# Eye Infection - Baby Pigeon



## syed (Aug 19, 2014)

Dear Pigeon Fanciers,

I am Syed from Bangalore(India). 

I had treated my baby Pigeons for one eye cold. Almost all seem to be fine now, except for one High Flyer Baby.

Since, last two days I have observed a Translucent Layer kind of thing in its right eye.

Its become a bit aggravated now though.

The Daily Treatment included - 

TOBA DM eyedrops - twice 
50 mg of METRODINAZOLE syrup
Erocin - 2 drops
1/3rd tablet of DOXT S tab(doxycycline)

I had given a complete treatment earlier that lasted for 9-10 days.

Please find the snaps here - 

https://www.flickr.com/photos/[email protected]/sets/72157646931128990/\

I have restarted the treatment.

Please advice.

Thanks. Syed


----------



## AndreiS (Jul 28, 2013)

Maybe is a leukoma caused by a virus. Read about this on the Wiki page about cornea:
http://en.wikipedia.org/wiki/Cornea


Btw, here are you photos:


IMG_3286 by fancier.pigeon, on Flickr





IMG_3293 by fancier.pigeon, on Flickr


----------



## Jass SamOplay (May 29, 2012)

Hi Syed,
Sorry for delay in replying and sad to hear what's happening to your young birds.
Are your loft properly ventilated? That may be causing it. Get a good air flow going.

You're doing it right with the medications. Instead of enrofloxacin can you get tylosin to be given in combination with doxycycline?
Doxycycline is finest of them tetracyclines but it need to be administered for longer durations so 9-10 days isn't enough,please continue.
Toba DM isn't the product that is ideal to be used on eyes in pigeons. It has side effects,one of which is swelling of the eyes and lids. I will strongly advise you to discontinue its usage and keep washing the eye thoroughly with boiled saline water several times a day for 2 days. Then get Terramycin opthalmic ointment which is the ideal product to be used on pigeons.


----------



## Ananth_Tvli (Jun 26, 2014)

Jass, he couldn't get the terramycin ointment in his area, so we used the Toba DM drops. How about Metro? He has given the bird a 50 mg dose for 10 days? Should this be continued?

Syed, stop the Toba drops and see if you can buy Tylosine to be administered with Doxy and terramycin ointment. Discontinue the drops, clean the eye gently as instructed by Jass and continue with medications for few more days.


----------



## Ananth_Tvli (Jun 26, 2014)

The link shows a pic of his loft housed in his terrace. It looks ventilated quite well. 

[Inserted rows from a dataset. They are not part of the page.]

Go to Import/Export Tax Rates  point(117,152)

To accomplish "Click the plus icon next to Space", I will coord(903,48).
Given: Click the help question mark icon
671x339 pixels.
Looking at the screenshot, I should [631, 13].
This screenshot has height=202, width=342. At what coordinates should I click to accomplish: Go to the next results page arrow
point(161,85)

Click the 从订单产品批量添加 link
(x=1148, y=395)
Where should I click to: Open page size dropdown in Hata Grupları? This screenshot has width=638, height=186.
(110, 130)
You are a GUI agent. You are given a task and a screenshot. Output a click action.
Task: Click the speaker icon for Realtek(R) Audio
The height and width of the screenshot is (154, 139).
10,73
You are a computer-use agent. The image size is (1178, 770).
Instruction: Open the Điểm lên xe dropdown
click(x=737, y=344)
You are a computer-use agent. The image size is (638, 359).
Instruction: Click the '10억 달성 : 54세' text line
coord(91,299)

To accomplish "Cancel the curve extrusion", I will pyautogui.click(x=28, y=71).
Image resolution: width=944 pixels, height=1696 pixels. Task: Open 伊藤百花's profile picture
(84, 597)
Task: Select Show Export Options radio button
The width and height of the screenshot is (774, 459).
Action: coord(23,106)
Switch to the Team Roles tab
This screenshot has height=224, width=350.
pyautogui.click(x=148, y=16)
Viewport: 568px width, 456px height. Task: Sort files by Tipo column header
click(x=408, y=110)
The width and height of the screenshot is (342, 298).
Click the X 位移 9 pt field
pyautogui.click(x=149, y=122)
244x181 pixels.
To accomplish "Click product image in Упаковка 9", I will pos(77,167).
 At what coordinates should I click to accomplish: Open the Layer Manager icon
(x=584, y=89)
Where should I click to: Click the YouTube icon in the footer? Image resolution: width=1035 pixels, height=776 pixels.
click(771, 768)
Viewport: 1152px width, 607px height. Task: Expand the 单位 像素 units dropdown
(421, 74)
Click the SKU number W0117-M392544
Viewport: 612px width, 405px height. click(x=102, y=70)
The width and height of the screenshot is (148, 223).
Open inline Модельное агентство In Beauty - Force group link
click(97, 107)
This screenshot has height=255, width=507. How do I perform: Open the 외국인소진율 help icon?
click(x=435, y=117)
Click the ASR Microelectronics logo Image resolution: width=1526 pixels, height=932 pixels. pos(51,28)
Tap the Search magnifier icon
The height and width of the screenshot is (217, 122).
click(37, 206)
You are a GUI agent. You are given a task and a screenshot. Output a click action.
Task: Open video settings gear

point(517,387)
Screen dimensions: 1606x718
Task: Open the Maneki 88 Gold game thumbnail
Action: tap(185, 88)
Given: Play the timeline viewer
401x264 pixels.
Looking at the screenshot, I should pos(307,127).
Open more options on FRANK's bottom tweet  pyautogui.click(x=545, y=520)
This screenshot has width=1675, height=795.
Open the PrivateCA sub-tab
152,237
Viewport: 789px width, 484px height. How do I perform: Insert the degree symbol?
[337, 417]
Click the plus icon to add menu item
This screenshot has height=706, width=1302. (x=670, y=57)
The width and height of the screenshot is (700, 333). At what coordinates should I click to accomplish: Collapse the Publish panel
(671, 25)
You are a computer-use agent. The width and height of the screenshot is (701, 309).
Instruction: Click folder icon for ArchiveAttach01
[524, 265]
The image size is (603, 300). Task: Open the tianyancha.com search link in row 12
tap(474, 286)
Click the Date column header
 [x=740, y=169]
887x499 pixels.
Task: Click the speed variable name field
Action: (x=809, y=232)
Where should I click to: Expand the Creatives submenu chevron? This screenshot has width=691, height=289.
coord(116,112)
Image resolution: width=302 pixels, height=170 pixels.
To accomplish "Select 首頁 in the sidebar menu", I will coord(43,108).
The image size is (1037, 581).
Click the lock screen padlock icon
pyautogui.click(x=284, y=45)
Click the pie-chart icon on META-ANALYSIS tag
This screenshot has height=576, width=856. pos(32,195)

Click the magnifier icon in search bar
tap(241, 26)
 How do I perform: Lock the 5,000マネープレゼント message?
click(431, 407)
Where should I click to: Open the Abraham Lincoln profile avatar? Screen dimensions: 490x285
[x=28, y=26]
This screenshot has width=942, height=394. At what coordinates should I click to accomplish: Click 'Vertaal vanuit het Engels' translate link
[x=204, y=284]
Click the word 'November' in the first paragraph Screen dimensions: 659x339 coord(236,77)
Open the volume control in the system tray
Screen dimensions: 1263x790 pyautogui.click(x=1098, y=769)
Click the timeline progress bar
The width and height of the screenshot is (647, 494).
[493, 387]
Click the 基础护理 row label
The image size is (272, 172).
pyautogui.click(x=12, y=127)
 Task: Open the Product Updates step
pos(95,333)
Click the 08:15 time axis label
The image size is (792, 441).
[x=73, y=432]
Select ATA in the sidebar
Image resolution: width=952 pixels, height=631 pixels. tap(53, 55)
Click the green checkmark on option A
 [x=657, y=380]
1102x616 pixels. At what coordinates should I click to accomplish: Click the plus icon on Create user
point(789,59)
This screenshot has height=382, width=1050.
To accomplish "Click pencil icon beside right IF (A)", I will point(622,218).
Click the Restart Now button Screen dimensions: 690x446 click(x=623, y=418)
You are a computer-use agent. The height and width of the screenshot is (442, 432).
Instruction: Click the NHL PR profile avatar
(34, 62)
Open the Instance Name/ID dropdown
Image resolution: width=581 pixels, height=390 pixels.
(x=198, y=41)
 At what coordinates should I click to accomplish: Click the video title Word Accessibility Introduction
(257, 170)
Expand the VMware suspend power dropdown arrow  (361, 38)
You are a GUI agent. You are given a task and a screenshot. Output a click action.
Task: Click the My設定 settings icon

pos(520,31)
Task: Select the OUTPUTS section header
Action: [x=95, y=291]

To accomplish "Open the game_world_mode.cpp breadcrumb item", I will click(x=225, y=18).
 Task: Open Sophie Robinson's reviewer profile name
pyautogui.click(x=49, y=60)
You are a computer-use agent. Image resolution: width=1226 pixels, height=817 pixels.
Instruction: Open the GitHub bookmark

https://www.flickr.com/photos/[email protected]/14895264218/in/set-72157646620103148/


----------



## syed (Aug 19, 2014)

Hi Ananth/Jass

Thanks for your advice. I will discontinue TOBA DM and search for Tylosine in Vet Pharmas located here. I didn't find "terramycin ointment" in any of the Pharmas here. Can you please advice me a Substitute for "terramycin ointment".

Moreover, to bring it to your notice, the baby HF's infected eye has become really Bad. Will post a pic of the same.

I was earlier using Ciplox Eye drops. Is this good to use in Pigeons. 

I will continue giving 50 mg of METRODINAZOLE syrup with 1/3rd tablet of DOXT S tab(doxycycline).

Thanks,
Syed.


----------



## syed (Aug 19, 2014)

Hi Ananth/Jass

I was not able to find "Terramycin Opthalmic Ointment" in any of the Vet or General Pharmas near 5-8KM radius of my locality. They say it is an old and outdated medicine.. I asked for "Tylosine" in couple of Vet Pharmas, even that is unavailable. However, I am continuing my daily dosage of - 

50 mg of METRODINAZOLE syrup
1/3rd tablet of DOXT S tab(doxycycline)
Erocin - 2 drops ( tylosin not found)

I am using CIPLOX EYE drops instead of TOBA DM.

Let me know if I can use - "APLI CAPS" for eyes.

Also, washed the infected eye couple of times under running tap water.
Its a bore water that comes out of solar tank, so its quiet saline & luke warm.

The Left eye of HF Baby Pigeon seems to be completely gone, treating it to save the other eye. Hope, all goes well.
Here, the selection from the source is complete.